:: 本文 ::
図2に示すように棒状部22の先端が一対の腕部252を有するフォーク状に形成され、夫々の腕部252の先端部に爪部251が互いに反対方向を向くように形成されている。
【0037】
一方のケーシング1には、係止部25が係止可能な被係止部14が形成してある。具体的には、棒状部22の端部を受け入れ可能な孔部141が形成してあり、さらに孔部141の内側面に、爪部251が係止可能な凹部142が形成してある。この実施形態では、凹部142は孔部141の縁部である。
【0038】
図3(a)に示すように、本構成の係止部25および被係止部14であれば、テンショナ本体2の棒状部22をケーシング1の孔部141に押し込むことで付勢部材3が圧縮された状態でテンショナ本体2をケーシング1に仮固定することができる。よって、テンショナ機構Tを備えたコラムハウジングCをブラケットBに設置する際のテンショナ機構Tの機能保留作業が容易なものとなる。
【0039】
テンショナ本体2が仮固定の状態にあるとき、テンショナ本体2の第1面F1あるいは第2面F2がブラケットBなど相手方の部材に作用することがなく、コラムハウジングCの組付け作業が容易となる。その後、コラムハウジングCの組付け作業が終了したのち係止部25と被係止部14との係合を解除する(
図3(b))。その場合には、一対の腕部252に対して直交方向から作業用の工具を当接させ、一対の腕部252の間隔を縮めることで爪部251が凹部142から容易に離脱する。このように本構成の係止部25および被係止部14を設けることで、ステアリング装置Sの設置作業が容易となり、通常の稼働時にはコラムハウジングCの振動を確実に防止できるテンショナ機構Tが合理的に構成される。
【0040】
〔中間部材〕
図2に示すように、テンショナ機構Tには、テンショナ本体2からブラケットBに押圧力を作用させるべく、ヘッド部21に当接する中間部材4を備えている。中間部材4もテーパ状に構成してあり、ヘッド部21の第2面F2に当接する第3面F3と、ブラケットBに当接する第4面F4とを備えている。ヘッド部21の第2面F2が中間部材4の第3面F3に当接した状態では第1面F1と第4面F4とが平行になる。
【0041】
このような中間部材4であれば、中間部材4の厚みを適宜設定することで、ケーシング1とブラケットBとの隙間寸法に拘わらずテンショナ本体2の配置位置が一定となり、ブラケットBに対する適切な押圧力の付与が容易となる。このように、ブラケットBとコラムハウジングCとの隙間寸法に製造誤差がある場合でも寸法誤差を吸収してテンショナ機構Tを適切に機能させることができる。

:: 課題の指示 ::
本文をもとに、次の問いに答えなさい。
1. この実施形態において、凹部142は何にあたるか。
2. 係止部25と被係止部14との係合を解除する際、作業用の工具は一対の腕部252に対してどの方向から当接させるか。
3. 中間部材4の第3面F3と第4面F4は、それぞれ何に当接するか。

:: 提供された記録 ::
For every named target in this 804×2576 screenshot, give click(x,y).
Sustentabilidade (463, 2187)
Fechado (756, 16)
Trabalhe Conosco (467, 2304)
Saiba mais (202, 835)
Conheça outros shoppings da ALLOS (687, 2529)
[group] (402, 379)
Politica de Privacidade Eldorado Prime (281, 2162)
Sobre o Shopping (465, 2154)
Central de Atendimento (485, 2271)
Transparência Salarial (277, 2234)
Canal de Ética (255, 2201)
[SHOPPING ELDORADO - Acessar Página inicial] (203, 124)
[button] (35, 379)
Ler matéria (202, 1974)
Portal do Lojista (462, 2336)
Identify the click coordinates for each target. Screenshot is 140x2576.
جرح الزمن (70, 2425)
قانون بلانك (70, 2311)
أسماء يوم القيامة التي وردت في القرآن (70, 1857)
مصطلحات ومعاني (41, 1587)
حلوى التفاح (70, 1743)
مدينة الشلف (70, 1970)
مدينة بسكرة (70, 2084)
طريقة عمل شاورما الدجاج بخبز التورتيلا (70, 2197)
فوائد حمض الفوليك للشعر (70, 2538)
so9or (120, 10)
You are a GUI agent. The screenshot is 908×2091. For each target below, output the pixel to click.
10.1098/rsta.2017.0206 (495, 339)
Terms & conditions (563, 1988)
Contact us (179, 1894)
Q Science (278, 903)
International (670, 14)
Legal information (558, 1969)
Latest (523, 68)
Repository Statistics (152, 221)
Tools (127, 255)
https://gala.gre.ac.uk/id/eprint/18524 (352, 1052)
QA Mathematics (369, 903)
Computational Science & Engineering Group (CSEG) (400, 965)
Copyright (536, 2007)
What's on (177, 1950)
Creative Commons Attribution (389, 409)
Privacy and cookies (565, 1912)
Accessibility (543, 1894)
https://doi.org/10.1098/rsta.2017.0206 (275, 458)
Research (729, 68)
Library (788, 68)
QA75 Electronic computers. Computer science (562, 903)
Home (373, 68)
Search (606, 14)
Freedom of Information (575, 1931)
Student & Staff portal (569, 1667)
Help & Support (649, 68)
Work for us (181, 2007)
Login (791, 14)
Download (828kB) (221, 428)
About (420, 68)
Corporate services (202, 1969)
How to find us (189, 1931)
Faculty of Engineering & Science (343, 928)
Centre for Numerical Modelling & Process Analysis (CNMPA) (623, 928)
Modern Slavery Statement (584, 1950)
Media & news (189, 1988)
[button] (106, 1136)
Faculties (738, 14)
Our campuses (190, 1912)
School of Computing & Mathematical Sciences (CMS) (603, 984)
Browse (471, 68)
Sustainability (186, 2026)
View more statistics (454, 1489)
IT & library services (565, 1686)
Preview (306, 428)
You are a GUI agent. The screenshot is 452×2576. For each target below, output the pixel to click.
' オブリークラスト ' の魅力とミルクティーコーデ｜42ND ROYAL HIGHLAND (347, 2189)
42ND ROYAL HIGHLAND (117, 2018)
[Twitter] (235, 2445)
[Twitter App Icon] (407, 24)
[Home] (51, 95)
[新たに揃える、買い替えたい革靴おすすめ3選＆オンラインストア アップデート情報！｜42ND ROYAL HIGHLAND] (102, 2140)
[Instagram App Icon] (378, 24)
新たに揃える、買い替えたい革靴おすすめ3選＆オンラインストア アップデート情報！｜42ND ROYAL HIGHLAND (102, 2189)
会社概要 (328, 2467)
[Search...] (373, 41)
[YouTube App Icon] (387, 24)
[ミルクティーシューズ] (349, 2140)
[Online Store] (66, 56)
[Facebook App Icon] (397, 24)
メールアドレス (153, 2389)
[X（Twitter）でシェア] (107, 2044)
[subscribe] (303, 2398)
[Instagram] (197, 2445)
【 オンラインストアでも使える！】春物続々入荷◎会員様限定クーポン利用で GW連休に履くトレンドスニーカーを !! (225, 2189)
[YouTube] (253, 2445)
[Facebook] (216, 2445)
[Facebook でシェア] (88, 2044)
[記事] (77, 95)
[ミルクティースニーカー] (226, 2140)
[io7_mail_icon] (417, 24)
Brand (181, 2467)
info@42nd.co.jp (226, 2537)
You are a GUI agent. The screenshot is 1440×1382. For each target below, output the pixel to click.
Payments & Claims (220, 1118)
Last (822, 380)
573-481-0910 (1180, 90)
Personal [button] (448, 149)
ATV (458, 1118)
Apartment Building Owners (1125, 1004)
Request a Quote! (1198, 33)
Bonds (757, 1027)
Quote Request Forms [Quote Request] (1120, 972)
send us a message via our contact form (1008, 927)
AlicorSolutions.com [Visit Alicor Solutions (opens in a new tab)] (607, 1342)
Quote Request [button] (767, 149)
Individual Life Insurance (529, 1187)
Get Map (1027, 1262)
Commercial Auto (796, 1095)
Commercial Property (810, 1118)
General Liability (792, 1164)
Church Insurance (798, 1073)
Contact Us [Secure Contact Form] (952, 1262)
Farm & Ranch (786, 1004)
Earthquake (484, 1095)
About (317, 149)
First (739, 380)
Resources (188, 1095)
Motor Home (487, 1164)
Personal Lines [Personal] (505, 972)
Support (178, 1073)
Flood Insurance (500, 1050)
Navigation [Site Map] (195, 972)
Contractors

:: 解答 ::
1. 孔部141の縁部にあたる。
2. 直交方向から当接させる。
3. 第3面F3はヘッド部21の第2面F2に、第4面F4はブラケットBに当接する。